▶ **The request**
The passage on CEP monitoring below gives reasons why event occurrence times are often unknown or imprecise. List every one of them.

▶ **Excerpt**
===============

For passive monitoring, the first contribution I make is to apply CEP queries over streams with imprecise timestamps, which was infeasible before this work. Existing CEP systems
assumed that the occurrence time of each event is known precisely. However I observe that event occurrence times are often unknown or imprecise due to lossy raw data, granularity mismatch or clock synchronization. Therefore, I propose a temporal model that assigns a time interval to each event to represent all of its possible occurrence times. Under the uncertain temporal model, I further propose two evaluation frameworks, a point-based framework which convert events with time intervals into events with point timestamp before pattern matching, and an event-based framework which matches patterns over events with time intervals directly. I also propose optimizations in these frameworks. My new approach achieves high efficiency for a wide range of workloads tested using both both real traces and synthetic datasets. While existing systems cannot process this type of streams, the throughput of my algorithm achieves as high as tens of thousands of events per second for MapReduce case study. This contribution enables CEP techniques applicable for more application scenarios.
Another contribution for the passive monitoring is that I identify expensive queries in CEP, analyze their runtime complexity, and propose effective optimizations to improve their performance significantly. Those expensive queries involve Kleene closure patterns, flexible event selection strategies, and events with imprecise timestamps. I analyze the runtime complexity of each language component and identify two performance bottlenecks: Kleene closure under the most flexible event selection strategy and confidence computation in the case of imprecise timestamps. For the first bottleneck, I break query evaluation into two parts: pattern matching, which can be shared by many matches and result construction. Optimizations for the shared pattern matching cut cost from exponential to polynomial time and even close-to-linear. To address the second bottleneck, I design a dynamic program- ming algorithm to improve performance. Microbenchmark results show state-of-the-art systems suffer poor performance, while my system can provide 2 to 10 orders of magnitude improvement. A thorough case study on Hadoop cluster monitoring further demonstrates
the efficiency and effectiveness of my proposed techniques: the throughput is over 1 million events per second.

===============

Element and text location data:
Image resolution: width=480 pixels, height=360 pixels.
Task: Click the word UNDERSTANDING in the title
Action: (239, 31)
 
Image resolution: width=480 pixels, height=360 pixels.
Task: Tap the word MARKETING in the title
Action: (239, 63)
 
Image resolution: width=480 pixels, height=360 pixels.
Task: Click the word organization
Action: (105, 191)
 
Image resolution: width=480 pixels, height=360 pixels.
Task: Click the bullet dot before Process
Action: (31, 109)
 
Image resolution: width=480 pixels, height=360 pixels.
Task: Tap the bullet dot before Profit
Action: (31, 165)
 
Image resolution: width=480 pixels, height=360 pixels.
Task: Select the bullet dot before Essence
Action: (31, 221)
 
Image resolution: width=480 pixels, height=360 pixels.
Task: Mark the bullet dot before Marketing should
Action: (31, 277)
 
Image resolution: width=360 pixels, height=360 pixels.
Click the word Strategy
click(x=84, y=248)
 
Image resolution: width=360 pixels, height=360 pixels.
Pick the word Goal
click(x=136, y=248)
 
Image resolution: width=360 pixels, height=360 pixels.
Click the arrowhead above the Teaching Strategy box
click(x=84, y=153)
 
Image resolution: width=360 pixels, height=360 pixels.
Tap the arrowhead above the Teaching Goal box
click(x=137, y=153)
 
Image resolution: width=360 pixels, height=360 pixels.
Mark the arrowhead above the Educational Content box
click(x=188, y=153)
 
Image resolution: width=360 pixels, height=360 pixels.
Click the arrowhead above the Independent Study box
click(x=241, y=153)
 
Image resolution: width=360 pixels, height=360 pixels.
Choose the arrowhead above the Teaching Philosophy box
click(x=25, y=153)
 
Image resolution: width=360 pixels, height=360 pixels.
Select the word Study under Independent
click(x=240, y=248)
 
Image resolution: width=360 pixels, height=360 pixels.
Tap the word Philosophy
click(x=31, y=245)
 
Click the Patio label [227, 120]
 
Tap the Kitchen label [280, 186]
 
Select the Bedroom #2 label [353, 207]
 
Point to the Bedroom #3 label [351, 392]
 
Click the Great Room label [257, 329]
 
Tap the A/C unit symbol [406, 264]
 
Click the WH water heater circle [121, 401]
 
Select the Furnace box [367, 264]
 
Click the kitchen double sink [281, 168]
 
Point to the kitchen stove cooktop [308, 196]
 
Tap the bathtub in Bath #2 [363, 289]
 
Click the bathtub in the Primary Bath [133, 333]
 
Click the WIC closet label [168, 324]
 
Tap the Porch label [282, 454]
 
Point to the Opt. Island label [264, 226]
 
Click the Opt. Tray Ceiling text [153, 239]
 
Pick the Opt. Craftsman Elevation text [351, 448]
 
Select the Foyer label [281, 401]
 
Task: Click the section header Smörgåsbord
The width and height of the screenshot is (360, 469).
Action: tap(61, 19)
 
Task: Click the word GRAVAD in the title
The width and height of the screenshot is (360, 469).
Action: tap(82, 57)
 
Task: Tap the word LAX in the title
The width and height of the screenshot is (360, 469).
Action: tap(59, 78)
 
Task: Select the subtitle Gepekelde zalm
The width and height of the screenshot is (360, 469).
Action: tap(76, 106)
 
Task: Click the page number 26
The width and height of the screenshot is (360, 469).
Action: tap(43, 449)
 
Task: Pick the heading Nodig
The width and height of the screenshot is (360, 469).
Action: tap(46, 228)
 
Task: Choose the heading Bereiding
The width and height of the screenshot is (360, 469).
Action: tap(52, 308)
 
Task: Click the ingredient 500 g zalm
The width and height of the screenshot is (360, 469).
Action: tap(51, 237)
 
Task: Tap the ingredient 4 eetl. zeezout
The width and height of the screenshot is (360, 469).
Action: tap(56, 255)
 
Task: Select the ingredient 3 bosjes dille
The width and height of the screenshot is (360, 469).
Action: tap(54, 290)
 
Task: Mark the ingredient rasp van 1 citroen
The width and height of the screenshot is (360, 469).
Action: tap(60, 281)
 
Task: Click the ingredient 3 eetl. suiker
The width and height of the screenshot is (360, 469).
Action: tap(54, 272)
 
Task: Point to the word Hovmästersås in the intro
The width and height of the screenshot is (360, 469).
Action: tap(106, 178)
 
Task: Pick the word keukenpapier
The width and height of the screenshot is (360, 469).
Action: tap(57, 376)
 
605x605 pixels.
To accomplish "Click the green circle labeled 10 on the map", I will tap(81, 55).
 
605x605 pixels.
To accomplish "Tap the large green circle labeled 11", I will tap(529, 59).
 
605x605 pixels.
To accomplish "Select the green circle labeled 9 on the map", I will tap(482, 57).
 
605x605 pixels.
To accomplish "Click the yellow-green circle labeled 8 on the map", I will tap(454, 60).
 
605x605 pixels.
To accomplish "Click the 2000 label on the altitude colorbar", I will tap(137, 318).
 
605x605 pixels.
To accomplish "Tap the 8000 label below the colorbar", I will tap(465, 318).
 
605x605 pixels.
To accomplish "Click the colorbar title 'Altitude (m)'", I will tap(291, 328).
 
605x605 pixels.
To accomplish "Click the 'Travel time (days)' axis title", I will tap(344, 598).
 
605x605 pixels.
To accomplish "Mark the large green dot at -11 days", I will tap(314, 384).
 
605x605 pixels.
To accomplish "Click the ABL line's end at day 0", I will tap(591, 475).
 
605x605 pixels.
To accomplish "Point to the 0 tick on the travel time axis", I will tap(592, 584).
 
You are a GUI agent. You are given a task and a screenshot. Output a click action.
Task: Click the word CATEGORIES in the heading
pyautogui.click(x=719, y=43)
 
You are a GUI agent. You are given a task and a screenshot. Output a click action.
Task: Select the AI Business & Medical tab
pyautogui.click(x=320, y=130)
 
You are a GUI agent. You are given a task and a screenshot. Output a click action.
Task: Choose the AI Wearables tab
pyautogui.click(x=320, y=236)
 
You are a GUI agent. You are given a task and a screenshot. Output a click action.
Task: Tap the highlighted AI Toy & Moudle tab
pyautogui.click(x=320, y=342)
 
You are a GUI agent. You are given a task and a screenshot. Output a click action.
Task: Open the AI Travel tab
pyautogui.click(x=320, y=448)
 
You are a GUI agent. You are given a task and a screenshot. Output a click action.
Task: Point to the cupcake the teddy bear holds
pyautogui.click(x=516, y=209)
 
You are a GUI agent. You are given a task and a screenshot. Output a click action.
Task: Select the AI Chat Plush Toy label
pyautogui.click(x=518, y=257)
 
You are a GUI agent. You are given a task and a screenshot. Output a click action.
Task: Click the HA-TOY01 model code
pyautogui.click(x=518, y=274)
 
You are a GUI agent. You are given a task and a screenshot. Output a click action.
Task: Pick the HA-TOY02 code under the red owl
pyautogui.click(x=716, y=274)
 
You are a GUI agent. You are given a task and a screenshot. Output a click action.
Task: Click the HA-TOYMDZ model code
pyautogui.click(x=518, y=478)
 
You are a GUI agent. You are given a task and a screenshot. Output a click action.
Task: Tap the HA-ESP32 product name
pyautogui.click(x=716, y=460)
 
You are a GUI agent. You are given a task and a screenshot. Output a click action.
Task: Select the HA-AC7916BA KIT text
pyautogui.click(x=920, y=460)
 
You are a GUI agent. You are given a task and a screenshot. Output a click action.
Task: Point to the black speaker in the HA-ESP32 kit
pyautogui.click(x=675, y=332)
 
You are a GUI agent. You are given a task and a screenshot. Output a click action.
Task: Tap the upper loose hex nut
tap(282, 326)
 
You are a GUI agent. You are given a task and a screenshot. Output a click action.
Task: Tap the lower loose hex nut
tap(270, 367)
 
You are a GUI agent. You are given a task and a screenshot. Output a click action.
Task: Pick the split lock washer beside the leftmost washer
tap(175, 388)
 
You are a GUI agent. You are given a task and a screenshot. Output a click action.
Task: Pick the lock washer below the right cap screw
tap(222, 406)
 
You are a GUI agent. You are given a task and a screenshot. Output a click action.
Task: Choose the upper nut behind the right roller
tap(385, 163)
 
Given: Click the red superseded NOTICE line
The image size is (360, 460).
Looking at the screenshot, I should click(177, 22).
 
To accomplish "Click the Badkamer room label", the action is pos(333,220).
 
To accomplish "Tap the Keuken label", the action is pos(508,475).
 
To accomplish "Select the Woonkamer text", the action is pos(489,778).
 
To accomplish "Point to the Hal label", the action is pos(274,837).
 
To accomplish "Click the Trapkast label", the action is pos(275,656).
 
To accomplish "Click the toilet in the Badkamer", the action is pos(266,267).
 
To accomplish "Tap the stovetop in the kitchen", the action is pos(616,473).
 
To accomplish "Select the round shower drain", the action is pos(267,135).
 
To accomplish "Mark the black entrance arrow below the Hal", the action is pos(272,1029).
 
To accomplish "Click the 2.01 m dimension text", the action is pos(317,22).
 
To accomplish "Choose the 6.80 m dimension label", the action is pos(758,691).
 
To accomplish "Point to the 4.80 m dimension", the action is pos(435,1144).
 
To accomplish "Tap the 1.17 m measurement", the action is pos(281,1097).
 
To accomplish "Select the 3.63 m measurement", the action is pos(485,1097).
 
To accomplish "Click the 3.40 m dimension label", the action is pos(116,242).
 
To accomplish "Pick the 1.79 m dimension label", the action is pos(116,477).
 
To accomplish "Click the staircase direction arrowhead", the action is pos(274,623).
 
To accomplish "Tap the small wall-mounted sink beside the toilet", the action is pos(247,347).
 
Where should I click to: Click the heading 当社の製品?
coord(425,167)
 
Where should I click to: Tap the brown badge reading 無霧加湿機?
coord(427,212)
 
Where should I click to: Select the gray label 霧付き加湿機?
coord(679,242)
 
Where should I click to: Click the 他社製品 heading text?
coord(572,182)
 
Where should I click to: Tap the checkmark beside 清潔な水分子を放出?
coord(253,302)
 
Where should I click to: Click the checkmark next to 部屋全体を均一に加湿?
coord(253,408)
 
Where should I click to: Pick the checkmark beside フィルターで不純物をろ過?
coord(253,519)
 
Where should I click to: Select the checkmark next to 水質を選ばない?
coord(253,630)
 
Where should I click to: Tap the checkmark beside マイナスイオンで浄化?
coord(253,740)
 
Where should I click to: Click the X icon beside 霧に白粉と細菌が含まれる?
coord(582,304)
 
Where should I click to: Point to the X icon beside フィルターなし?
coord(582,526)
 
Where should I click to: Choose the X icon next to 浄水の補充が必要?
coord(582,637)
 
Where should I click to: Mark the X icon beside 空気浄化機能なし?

===============

▶ **Solution for this problem**
- Lossy raw data
- Granularity mismatch
- Clock synchronization